TASK |
Answer these from the passage on Alcott's career:
(a) In what year did Alcott move to the US?
(b) Whom did Kubrick hire to shoot Full Metal Jacket?
(c) How many films did Alcott make with director Stuart Cooper?

Alcott, who shot films and TV commercials for other directors in the UK, moved to the US in 1981 in order to obtain more steady work than was possible in the ailing British film industry. His non-Kubrick projects as a cinematographer included three films with director Stuart Cooper and two with Roger Spottiswoode. Alcott could not shoot Kubrick's Full Metal Jacket (1987), which commenced shooting in 1985 and -- like any Kubrick shoot -- would involved a substantial commitment of time, as Alcott was committed to other projects (Kubrick hired Douglas Milsome, who had been Alcott's focus puller on "Barry Lyndon" and "The Shining", to shoot "Jacket"). His non-Kubrick oeuvre was eccentric, and included the Canadian slasher film My Bloody Valentine (1981), but he was able to bring his outstanding visual quality to such movies as Fort Apache the Bronx (1981), The Beastmaster (1982), Under Fire (1983) and Hugh Hudson's Greystoke: The Legend of Tarzan, Lord of the Apes (1984).

DATA ROWS |
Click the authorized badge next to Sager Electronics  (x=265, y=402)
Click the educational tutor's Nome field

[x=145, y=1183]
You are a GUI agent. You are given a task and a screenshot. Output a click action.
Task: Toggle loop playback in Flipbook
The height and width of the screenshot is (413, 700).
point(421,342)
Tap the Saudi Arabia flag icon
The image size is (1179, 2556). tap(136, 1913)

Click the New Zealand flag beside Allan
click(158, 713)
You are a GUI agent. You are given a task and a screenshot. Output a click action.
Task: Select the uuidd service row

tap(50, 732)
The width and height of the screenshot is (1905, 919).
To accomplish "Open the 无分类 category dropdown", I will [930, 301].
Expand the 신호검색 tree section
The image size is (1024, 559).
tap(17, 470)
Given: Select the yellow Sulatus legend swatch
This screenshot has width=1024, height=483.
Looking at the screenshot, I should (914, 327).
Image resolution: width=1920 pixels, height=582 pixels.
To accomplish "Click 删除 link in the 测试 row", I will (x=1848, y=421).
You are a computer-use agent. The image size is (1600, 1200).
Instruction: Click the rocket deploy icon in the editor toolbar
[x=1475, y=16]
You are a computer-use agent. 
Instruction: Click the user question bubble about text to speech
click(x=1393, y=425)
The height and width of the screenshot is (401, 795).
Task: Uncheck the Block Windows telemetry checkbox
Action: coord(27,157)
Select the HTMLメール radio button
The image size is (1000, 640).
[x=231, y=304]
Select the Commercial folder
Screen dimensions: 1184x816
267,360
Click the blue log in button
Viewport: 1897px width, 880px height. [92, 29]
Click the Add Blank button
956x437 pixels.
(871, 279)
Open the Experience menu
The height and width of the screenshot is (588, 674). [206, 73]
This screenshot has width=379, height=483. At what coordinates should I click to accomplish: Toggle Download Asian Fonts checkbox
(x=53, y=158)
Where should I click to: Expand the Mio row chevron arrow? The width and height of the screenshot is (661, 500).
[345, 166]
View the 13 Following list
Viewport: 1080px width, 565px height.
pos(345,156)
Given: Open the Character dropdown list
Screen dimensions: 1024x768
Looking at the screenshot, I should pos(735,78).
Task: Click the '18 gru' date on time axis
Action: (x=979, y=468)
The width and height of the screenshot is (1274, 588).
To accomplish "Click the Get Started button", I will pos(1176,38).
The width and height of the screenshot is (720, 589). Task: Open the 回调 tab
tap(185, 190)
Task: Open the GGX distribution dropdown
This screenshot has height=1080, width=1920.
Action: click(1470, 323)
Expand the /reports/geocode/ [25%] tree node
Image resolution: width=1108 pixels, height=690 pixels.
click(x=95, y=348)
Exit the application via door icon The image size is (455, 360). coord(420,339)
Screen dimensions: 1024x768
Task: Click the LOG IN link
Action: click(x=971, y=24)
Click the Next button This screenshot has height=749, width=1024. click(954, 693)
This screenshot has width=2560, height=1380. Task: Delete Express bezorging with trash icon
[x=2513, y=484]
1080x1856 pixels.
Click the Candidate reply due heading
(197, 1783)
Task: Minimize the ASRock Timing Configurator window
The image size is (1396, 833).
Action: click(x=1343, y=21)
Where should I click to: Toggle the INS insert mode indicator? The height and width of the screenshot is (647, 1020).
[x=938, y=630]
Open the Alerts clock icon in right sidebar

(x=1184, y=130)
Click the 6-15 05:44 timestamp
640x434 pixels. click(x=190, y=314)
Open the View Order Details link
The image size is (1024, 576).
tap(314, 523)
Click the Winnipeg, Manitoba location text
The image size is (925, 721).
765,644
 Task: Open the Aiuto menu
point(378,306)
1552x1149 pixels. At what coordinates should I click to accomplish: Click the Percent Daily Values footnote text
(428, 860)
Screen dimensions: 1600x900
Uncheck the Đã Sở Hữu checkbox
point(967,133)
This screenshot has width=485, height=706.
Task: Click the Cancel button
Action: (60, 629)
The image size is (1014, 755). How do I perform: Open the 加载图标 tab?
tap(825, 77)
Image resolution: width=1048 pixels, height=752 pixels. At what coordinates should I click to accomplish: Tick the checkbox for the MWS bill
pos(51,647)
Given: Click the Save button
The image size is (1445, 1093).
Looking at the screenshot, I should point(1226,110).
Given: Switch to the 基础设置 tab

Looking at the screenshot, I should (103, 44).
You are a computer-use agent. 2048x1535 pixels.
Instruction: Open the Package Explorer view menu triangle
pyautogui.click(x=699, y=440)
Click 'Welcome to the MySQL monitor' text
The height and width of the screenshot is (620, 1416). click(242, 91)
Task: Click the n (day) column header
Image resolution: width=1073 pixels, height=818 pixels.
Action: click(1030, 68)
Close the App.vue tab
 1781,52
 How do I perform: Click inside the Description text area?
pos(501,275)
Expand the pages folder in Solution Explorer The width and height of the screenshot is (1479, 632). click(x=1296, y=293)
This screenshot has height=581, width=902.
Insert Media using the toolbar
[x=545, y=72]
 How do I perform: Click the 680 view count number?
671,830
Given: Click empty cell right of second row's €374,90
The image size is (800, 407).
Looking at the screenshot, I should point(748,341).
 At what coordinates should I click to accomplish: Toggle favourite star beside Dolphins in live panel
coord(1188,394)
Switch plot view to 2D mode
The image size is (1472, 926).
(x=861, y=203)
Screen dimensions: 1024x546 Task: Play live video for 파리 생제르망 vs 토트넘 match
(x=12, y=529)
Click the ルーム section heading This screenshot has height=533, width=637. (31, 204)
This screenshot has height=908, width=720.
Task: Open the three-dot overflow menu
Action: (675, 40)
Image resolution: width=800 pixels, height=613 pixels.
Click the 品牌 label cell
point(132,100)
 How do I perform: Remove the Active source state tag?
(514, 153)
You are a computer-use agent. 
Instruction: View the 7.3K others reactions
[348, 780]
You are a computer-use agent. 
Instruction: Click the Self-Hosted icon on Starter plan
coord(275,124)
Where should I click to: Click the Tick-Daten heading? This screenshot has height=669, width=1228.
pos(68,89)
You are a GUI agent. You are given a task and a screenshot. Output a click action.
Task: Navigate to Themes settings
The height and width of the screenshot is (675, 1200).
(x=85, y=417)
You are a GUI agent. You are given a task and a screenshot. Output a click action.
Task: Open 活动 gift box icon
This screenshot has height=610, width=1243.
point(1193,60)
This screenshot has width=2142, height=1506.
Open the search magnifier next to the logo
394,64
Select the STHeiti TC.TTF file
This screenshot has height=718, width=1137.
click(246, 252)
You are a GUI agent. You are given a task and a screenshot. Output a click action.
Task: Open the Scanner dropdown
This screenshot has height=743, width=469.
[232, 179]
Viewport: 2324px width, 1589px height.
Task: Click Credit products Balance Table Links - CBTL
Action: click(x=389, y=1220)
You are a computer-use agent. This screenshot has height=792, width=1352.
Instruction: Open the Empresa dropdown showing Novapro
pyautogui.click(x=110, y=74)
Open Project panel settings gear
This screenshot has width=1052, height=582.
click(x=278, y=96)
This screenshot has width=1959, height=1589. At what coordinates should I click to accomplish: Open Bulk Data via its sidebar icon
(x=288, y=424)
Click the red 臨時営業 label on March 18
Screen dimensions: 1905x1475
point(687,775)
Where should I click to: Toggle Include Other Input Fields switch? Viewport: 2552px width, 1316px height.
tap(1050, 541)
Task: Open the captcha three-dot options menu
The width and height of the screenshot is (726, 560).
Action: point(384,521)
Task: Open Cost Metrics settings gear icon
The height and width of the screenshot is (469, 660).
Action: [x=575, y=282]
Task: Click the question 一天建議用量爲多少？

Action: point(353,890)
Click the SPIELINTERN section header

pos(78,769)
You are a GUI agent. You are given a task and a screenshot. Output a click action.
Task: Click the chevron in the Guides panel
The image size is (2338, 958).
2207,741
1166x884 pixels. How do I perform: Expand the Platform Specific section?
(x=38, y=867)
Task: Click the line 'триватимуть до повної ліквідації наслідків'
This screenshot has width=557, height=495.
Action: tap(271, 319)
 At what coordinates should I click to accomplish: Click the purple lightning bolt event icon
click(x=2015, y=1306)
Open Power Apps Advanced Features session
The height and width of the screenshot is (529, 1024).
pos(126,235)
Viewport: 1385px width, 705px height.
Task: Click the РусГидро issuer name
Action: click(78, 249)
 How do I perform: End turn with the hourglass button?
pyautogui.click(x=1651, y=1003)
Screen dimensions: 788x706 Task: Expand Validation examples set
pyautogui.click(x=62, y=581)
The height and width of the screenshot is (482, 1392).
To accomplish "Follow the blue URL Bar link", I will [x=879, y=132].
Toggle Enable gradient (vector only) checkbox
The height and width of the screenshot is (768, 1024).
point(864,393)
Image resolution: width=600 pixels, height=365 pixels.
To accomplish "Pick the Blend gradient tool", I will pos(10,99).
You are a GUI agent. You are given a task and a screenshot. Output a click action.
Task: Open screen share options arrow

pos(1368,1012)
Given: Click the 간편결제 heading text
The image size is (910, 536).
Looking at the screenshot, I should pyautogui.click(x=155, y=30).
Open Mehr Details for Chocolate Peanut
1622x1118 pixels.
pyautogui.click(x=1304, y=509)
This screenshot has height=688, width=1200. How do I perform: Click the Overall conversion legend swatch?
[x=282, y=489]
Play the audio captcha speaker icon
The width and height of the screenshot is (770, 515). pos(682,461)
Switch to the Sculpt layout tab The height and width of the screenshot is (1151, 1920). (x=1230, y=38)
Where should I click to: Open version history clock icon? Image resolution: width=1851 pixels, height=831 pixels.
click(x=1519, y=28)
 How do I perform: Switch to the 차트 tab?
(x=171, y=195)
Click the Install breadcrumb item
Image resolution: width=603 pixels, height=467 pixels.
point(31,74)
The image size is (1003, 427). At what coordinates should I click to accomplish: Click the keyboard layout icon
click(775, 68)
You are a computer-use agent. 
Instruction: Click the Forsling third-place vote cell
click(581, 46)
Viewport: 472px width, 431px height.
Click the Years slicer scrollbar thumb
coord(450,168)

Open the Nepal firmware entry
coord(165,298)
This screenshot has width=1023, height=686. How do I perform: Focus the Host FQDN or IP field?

CORRECT ANSWER |
(a) 1981
(b) Douglas Milsome
(c) Three